**** Exercise data ****

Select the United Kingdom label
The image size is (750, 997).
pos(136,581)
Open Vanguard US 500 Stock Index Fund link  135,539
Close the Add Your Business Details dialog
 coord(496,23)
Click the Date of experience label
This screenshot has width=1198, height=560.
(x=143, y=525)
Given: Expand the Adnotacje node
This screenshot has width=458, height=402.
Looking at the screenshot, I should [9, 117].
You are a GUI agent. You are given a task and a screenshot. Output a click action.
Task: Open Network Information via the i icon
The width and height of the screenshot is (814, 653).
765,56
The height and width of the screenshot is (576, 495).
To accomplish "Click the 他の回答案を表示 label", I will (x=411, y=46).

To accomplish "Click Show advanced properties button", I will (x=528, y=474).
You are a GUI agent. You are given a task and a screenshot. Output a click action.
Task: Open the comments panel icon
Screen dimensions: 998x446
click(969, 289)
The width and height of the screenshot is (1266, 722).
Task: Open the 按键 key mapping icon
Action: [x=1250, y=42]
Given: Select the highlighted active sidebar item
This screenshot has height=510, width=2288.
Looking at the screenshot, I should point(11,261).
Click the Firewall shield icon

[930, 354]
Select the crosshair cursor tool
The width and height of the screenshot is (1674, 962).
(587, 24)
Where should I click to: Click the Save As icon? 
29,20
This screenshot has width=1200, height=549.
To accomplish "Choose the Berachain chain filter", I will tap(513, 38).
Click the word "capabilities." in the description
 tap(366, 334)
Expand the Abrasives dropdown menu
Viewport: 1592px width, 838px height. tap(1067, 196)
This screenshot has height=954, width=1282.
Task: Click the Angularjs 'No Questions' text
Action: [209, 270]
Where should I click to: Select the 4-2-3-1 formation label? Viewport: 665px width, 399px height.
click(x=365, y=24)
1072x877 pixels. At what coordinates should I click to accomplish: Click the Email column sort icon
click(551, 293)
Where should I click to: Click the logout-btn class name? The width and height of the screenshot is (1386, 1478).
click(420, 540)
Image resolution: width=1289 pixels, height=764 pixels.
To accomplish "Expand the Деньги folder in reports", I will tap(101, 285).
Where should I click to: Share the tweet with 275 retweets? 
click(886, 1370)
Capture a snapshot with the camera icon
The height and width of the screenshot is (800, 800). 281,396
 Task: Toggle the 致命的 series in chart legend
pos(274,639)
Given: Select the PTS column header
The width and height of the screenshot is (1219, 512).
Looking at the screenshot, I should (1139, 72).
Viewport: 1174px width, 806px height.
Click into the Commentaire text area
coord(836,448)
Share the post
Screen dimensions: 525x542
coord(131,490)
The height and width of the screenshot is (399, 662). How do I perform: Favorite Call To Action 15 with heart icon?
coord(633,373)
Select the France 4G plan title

****

The problem:
Write out every entry exactly as it appears.

Reply:
Select the United Kingdom label
The image size is (750, 997).
pos(136,581)
Open Vanguard US 500 Stock Index Fund link  135,539
Close the Add Your Business Details dialog
 coord(496,23)
Click the Date of experience label
This screenshot has width=1198, height=560.
(x=143, y=525)
Given: Expand the Adnotacje node
This screenshot has width=458, height=402.
Looking at the screenshot, I should [9, 117].
You are a GUI agent. You are given a task and a screenshot. Output a click action.
Task: Open Network Information via the i icon
The width and height of the screenshot is (814, 653).
765,56
The height and width of the screenshot is (576, 495).
To accomplish "Click the 他の回答案を表示 label", I will (x=411, y=46).

To accomplish "Click Show advanced properties button", I will (x=528, y=474).
You are a GUI agent. You are given a task and a screenshot. Output a click action.
Task: Open the comments panel icon
Screen dimensions: 998x446
click(969, 289)
The width and height of the screenshot is (1266, 722).
Task: Open the 按键 key mapping icon
Action: [x=1250, y=42]
Given: Select the highlighted active sidebar item
This screenshot has height=510, width=2288.
Looking at the screenshot, I should point(11,261).
Click the Firewall shield icon

[930, 354]
Select the crosshair cursor tool
The width and height of the screenshot is (1674, 962).
(587, 24)
Where should I click to: Click the Save As icon? 
29,20
This screenshot has width=1200, height=549.
To accomplish "Choose the Berachain chain filter", I will tap(513, 38).
Click the word "capabilities." in the description
 tap(366, 334)
Expand the Abrasives dropdown menu
Viewport: 1592px width, 838px height. tap(1067, 196)
This screenshot has height=954, width=1282.
Task: Click the Angularjs 'No Questions' text
Action: [209, 270]
Where should I click to: Select the 4-2-3-1 formation label? Viewport: 665px width, 399px height.
click(x=365, y=24)
1072x877 pixels. At what coordinates should I click to accomplish: Click the Email column sort icon
click(551, 293)
Where should I click to: Click the logout-btn class name? The width and height of the screenshot is (1386, 1478).
click(420, 540)
Image resolution: width=1289 pixels, height=764 pixels.
To accomplish "Expand the Деньги folder in reports", I will tap(101, 285).
Where should I click to: Share the tweet with 275 retweets? 
click(886, 1370)
Capture a snapshot with the camera icon
The height and width of the screenshot is (800, 800). 281,396
 Task: Toggle the 致命的 series in chart legend
pos(274,639)
Given: Select the PTS column header
The width and height of the screenshot is (1219, 512).
Looking at the screenshot, I should (1139, 72).
Viewport: 1174px width, 806px height.
Click into the Commentaire text area
coord(836,448)
Share the post
Screen dimensions: 525x542
coord(131,490)
The height and width of the screenshot is (399, 662). How do I perform: Favorite Call To Action 15 with heart icon?
coord(633,373)
Select the France 4G plan title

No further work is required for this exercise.